ПРИВЕДЁННЫЙ ОТРЫВОК >>
<<<<

Любовь? Я не способен различать ее, как ты. Я не знаю ничего другого, но для меня любовь – это то, что не подвержено разрушению: любовь – это отношение к человеку, не просто к женщине. Мое отношение к тебе останется нерушимым. Ты уйдешь и всегда будешь уверена, что причиной стали другие – ты не сможешь понять, что это не так; и я ничем не смогу тебя переубедить. Никогда, никогда не было другого – всегда был только я, а во мне большой, бесформенный кулак, удерживавший меня – всегда, словно он всегда чего-то от меня хочет, хочет того, что могу сделать только я, если не растворюсь в ком-нибудь другом. Если останусь единственным, самим собой.

Но чувствуешь ли ты, насколько ты мне близка? Эта безнадежная близость делает меня счастливым. Ты не сможешь понять, что я хочу тебе сказать. Да я и сам не могу толком этого понять. Иногда я очень явственно воображаю тебя, словно ты стоишь передо мной, – ты говоришь с людьми, они дают тебе благонамеренные советы, а мне хочется увести тебя в ночь, попытаться поговорить с тобой без лишних слов, чтобы объяснить, как я люблю тебя, как я теряюсь – ведь я пытался и раньше. Но другие имеют больше прав, чем я.

Письмо, и правда, получается бесконечным. Прочти и порви его – оно насквозь фальшиво, чтобы оно было правдивым, нужны великие слова. Но я не смог найти таких слов и поэтому обхожусь обыкновенными. Выведи из этого письма только одно: я никогда не видел в твоем отношении ничего иного, как неожиданно свалившееся на меня что-то великое и прекрасное, то, что я хотел бы удержать, – но я не создан для этого.

Дай мне время, и я смогу объясниться. Мое письмо – очередная попытка сделать это. Я многого не понимаю. Но отступать дальше я не хочу.

Я снова здесь со вчерашнего дня. Под Флоренцией я столкнулся с другим автомобилем. Я всегда думаю о тебе – и дома, и в дороге. Но снова я не сказал тебе всей правды. Не читай лжи в этом письме. Читай то, что я не смог сказать.


Рут Альбу

Порто-Ронко, до 23.08.1932


Привет, обезьянка!

Вот тебе письмецо от нашей с тобой Доротеи.

За посылку спасибо —

А ты не забыла форель?

И как там насчет сандалий?

В воздухе осенью пахнет —

Скверный опасный запах.

Скоро конец рождественской сказке*,

Но тебе я ее не пошлю – уж очень страшна.

Сказки на Рождество – они ведь всегда страшные…

Как мне тебя не хватает!

Нынче впервые мы огонь разожгли в камине.

Как мне тебя не хватает!

Ссадина Пэт* зажила, ну, а Ленни*

Отбывает пятнадцатого – ничего в том веселого нет.

Полагаю, Сибилла* скоро будет в Берлине.

К нам собирается венка* – венская кухня, о да!

Как мне тебя не хватает…

Рислинг, что ли, сегодня открыть 21-го года

И поставить на стол два стакана – мне и тебе?

Заведу граммофон, буду пить и песенки слушать.

>>>>

ВЫДЕРЖКИ ИЗ ЗАПИСЕЙ >>
<<<<

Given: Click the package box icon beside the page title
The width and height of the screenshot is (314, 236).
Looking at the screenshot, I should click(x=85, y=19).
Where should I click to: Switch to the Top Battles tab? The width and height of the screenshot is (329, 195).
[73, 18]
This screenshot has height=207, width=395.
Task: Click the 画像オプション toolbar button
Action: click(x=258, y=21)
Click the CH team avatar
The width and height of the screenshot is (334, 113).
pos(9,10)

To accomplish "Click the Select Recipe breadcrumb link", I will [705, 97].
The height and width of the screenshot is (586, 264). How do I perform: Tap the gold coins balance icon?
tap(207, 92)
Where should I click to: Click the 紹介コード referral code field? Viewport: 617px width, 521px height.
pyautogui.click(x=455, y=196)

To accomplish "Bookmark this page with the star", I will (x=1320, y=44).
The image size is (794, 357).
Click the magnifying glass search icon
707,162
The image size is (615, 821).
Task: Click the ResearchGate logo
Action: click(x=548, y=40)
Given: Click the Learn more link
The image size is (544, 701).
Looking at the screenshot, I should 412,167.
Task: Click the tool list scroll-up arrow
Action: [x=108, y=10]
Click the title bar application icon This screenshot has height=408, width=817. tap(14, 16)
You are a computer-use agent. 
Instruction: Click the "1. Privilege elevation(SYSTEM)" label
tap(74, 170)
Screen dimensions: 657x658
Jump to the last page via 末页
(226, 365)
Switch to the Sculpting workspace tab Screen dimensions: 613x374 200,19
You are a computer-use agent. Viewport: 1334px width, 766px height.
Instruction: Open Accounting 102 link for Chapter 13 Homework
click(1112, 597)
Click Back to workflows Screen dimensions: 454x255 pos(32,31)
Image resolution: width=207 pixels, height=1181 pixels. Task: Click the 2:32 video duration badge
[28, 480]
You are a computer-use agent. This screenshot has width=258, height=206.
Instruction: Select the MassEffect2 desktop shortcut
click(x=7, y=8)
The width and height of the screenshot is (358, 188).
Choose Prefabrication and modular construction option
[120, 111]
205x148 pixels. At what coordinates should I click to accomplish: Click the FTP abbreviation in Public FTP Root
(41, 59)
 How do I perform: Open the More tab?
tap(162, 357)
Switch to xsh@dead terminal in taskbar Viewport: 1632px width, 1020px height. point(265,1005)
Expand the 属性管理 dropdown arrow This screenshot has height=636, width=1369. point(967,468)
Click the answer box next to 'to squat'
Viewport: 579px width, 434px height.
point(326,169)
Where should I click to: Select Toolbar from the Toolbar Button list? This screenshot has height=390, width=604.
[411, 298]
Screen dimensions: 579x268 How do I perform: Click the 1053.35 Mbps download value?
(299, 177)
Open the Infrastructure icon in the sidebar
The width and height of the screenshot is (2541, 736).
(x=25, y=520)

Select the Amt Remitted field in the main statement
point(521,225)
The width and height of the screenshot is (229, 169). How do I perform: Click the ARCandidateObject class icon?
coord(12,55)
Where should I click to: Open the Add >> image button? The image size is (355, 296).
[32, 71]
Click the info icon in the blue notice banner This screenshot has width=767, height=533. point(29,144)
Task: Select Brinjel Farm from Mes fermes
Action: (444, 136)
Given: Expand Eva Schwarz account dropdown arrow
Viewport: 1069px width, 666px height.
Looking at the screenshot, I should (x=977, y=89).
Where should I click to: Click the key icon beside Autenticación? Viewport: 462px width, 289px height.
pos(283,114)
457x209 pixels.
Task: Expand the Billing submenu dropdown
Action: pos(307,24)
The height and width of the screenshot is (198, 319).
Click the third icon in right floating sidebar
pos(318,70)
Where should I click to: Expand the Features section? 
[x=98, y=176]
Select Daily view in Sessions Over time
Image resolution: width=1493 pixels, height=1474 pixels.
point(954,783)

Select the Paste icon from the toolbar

>>>>

ФОРМУЛИРОВКИ ЗАДАНИЙ >>
1 - Где, согласно отрывку, произошло столкновение с другим автомобилем?
2 - Выпишите из отрывка фрагмент от слов «Любовь? Я не» до слов «единственным, самим собой.» включительно.

ОТВЕТЫ К ЗАДАНИЯМ >>
1 - Под Флоренцией.

2 -
Любовь? Я не способен различать ее, как ты. Я не знаю ничего другого, но для меня любовь – это то, что не подвержено разрушению: любовь – это отношение к человеку, не просто к женщине. Мое отношение к тебе останется нерушимым. Ты уйдешь и всегда будешь уверена, что причиной стали другие – ты не сможешь понять, что это не так; и я ничем не смогу тебя переубедить. Никогда, никогда не было другого – всегда был только я, а во мне большой, бесформенный кулак, удерживавший меня – всегда, словно он всегда чего-то от меня хочет, хочет того, что могу сделать только я, если не растворюсь в ком-нибудь другом. Если останусь единственным, самим собой.